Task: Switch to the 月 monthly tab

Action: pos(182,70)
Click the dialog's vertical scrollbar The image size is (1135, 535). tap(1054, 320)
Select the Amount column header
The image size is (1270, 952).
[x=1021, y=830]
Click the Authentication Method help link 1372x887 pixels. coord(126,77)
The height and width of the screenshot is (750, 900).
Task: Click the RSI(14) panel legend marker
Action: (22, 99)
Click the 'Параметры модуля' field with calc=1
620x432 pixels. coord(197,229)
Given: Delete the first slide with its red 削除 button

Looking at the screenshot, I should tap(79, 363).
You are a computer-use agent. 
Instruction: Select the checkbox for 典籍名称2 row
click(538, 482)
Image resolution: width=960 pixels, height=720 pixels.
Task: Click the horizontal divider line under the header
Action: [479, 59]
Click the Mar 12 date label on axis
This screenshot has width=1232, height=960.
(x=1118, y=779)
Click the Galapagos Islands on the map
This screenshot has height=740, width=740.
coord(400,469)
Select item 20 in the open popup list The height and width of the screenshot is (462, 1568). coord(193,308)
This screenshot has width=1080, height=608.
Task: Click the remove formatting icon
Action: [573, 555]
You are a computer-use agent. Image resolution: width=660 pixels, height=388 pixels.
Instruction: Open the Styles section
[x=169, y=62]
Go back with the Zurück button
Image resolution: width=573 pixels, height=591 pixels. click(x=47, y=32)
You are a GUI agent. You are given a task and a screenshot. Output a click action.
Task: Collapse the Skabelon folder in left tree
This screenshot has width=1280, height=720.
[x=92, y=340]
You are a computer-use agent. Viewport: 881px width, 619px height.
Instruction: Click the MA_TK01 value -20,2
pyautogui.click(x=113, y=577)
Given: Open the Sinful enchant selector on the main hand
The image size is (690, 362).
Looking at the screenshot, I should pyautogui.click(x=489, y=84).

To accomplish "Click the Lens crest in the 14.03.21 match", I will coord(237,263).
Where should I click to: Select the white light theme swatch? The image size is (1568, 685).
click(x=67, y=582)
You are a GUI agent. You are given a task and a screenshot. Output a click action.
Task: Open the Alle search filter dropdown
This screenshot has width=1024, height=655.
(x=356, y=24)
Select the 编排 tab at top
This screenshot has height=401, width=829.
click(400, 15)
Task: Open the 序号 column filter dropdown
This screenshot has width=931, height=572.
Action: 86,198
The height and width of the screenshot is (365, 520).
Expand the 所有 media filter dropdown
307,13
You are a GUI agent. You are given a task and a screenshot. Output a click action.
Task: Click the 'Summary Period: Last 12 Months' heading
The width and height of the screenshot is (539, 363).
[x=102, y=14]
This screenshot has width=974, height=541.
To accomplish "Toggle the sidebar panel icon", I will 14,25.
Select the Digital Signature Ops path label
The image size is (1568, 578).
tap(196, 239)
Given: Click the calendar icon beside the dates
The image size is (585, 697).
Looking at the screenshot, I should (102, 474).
-*-*-
▶ **WHAT THIS TASK INVOLVES**:
Reproduce every line of the items above, character for character, with nothing added or left out.

▶ **COMPLETE OUTPUT**:
Task: Switch to the 月 monthly tab

Action: pos(182,70)
Click the dialog's vertical scrollbar The image size is (1135, 535). tap(1054, 320)
Select the Amount column header
The image size is (1270, 952).
[x=1021, y=830]
Click the Authentication Method help link 1372x887 pixels. coord(126,77)
The height and width of the screenshot is (750, 900).
Task: Click the RSI(14) panel legend marker
Action: (22, 99)
Click the 'Параметры модуля' field with calc=1
620x432 pixels. coord(197,229)
Given: Delete the first slide with its red 削除 button

Looking at the screenshot, I should tap(79, 363).
You are a computer-use agent. 
Instruction: Select the checkbox for 典籍名称2 row
click(538, 482)
Image resolution: width=960 pixels, height=720 pixels.
Task: Click the horizontal divider line under the header
Action: [479, 59]
Click the Mar 12 date label on axis
This screenshot has width=1232, height=960.
(x=1118, y=779)
Click the Galapagos Islands on the map
This screenshot has height=740, width=740.
coord(400,469)
Select item 20 in the open popup list The height and width of the screenshot is (462, 1568). coord(193,308)
This screenshot has width=1080, height=608.
Task: Click the remove formatting icon
Action: [573, 555]
You are a computer-use agent. Image resolution: width=660 pixels, height=388 pixels.
Instruction: Open the Styles section
[x=169, y=62]
Go back with the Zurück button
Image resolution: width=573 pixels, height=591 pixels. click(x=47, y=32)
You are a GUI agent. You are given a task and a screenshot. Output a click action.
Task: Collapse the Skabelon folder in left tree
This screenshot has width=1280, height=720.
[x=92, y=340]
You are a computer-use agent. Viewport: 881px width, 619px height.
Instruction: Click the MA_TK01 value -20,2
pyautogui.click(x=113, y=577)
Given: Open the Sinful enchant selector on the main hand
The image size is (690, 362).
Looking at the screenshot, I should pyautogui.click(x=489, y=84).

To accomplish "Click the Lens crest in the 14.03.21 match", I will coord(237,263).
Where should I click to: Select the white light theme swatch? The image size is (1568, 685).
click(x=67, y=582)
You are a GUI agent. You are given a task and a screenshot. Output a click action.
Task: Open the Alle search filter dropdown
This screenshot has width=1024, height=655.
(x=356, y=24)
Select the 编排 tab at top
This screenshot has height=401, width=829.
click(400, 15)
Task: Open the 序号 column filter dropdown
This screenshot has width=931, height=572.
Action: 86,198
The height and width of the screenshot is (365, 520).
Expand the 所有 media filter dropdown
307,13
You are a GUI agent. You are given a task and a screenshot. Output a click action.
Task: Click the 'Summary Period: Last 12 Months' heading
The width and height of the screenshot is (539, 363).
[x=102, y=14]
This screenshot has width=974, height=541.
To accomplish "Toggle the sidebar panel icon", I will 14,25.
Select the Digital Signature Ops path label
The image size is (1568, 578).
tap(196, 239)
Given: Click the calendar icon beside the dates
The image size is (585, 697).
Looking at the screenshot, I should (102, 474).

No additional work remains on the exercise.